Next, add the iam-users module from module-security to main.tf (again, make sure to replace <VERSION>):

infrastructure-modules/networking/iam/main.tf
module "iam_users" {
  source = "git::git@github.com:gruntwork-io/module-security.git//modules/iam-users?ref=<VERSION>"

  users           = var.users
  password_length = var.minimum_password_length
}

Add the corresponding variables for the iam-users module in variables.tf:

infrastructure-modules/networking/iam/variables.tf
variable "users" {
  description = "A map of users to create. The keys are the user names and the values are an object with the optional keys 'groups' (a list of IAM groups to add the user to), 'tags' (a map of tags to apply to the user), 'pgp_key' (either a base-64 encoded PGP public key, or a keybase username in the form keybase:username, used to encrypt the user's credentials; required if create_login_profile or create_access_keys is true), 'create_login_profile' (if set to true, create a password to login to the AWS Web Console), 'create_access_keys' (if set to true, create access keys for the user), 'path' (the path), and 'permissions_boundary' (the ARN of the policy that is used to set the permissions boundary for the user)."
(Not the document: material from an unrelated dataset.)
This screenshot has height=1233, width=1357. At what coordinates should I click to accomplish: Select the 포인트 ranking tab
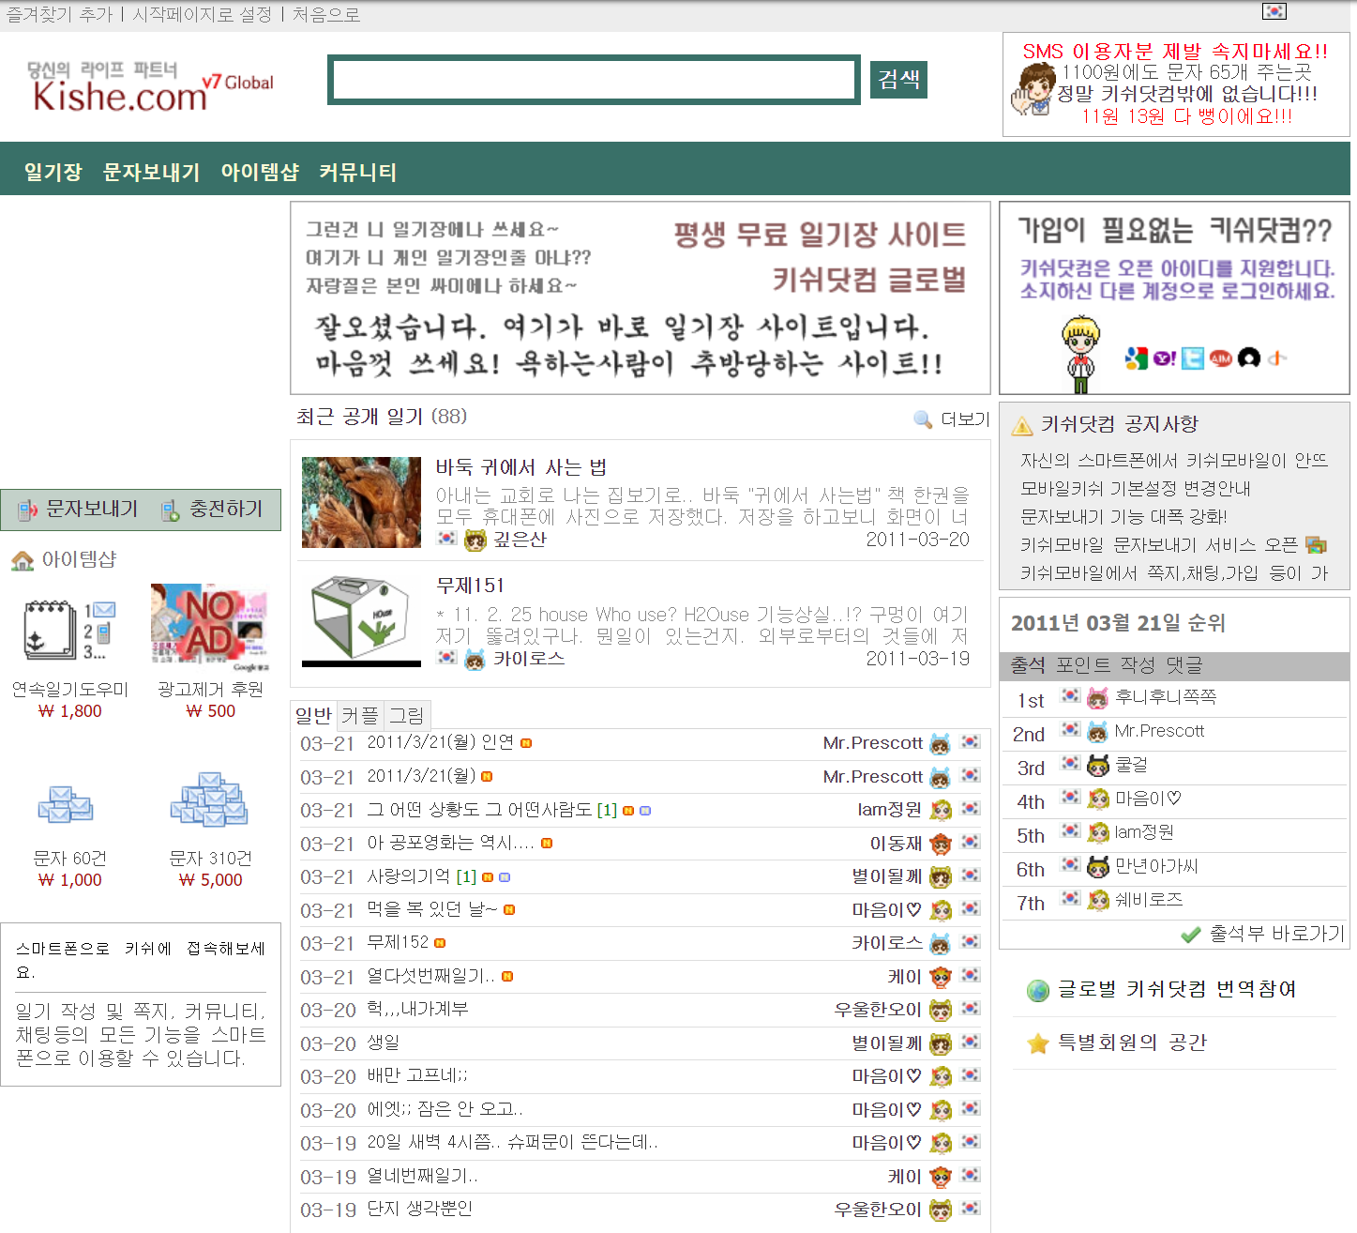pyautogui.click(x=1081, y=665)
  # Ideally, this would be a map of (string, object), but object does not support optional properties, and we want
  # users to be able to specify, say, tags for some users, but not for others. We can't use a map(any) either, as that
  # would require the values to all have the same type, and due to optional parameters, that wouldn't work either. So,
  # we have to lamely fall back to any.
  type = any

  # Example:
  # default = {
  #   alice = {
  #     groups = ["user-self-mgmt", "developers", "ssh-sudo-users"]
  #   }
  #
  #   bob = {
  #     path   = "/"
  #     groups = ["user-self-mgmt", "ops", "admins"]
  #     tags   = {
  #       foo = "bar"
  #     }
  #   }
  #
  #   carol = {
  #     groups               = ["user-self-mgmt", "developers", "ssh-users"]
  #     pgp_key              = "keybase:carol_on_keybase"
  #     create_login_profile = true
  #     create_access_keys   = true
  #   }
  # }
}

variable "minimum_password_length" {
  description = "The minimum length to enforce for IAM user passwords"
  type        = number
  default     = 20
}

Next, add the iam-user-password-policy module from module-security to main.tf (again, make sure to replace <VERSION>):

infrastructure-modules/networking/iam/main.tf
module "iam_password_policy" {
  source = "git::git@github.com:gruntwork-io/module-security.git//modules/iam-user-password-policy?ref=<VERSION>"

  # Adjust these settings as appropriate for your company
  minimum_password_length        = var.minimum_password_length
  require_numbers                = false
  require_symbols                = false
  require_lowercase_characters   = false
  require_uppercase_characters   = false
  allow_users_to_change_password = true
  hard_expiry                    = true
  max_password_age               = 0
  password_reuse_prevention      = 5
}

You’ll also want to add the cross-account-iam-roles module to main.tf (again, make sure to replace <VERSION>):

infrastructure-modules/networking/iam/main.tf
module "iam_password_policy" {
  source = "git::git@github.com:gruntwork-io/module-security.git//modules/cross-account-iam-roles?ref=<VERSION>"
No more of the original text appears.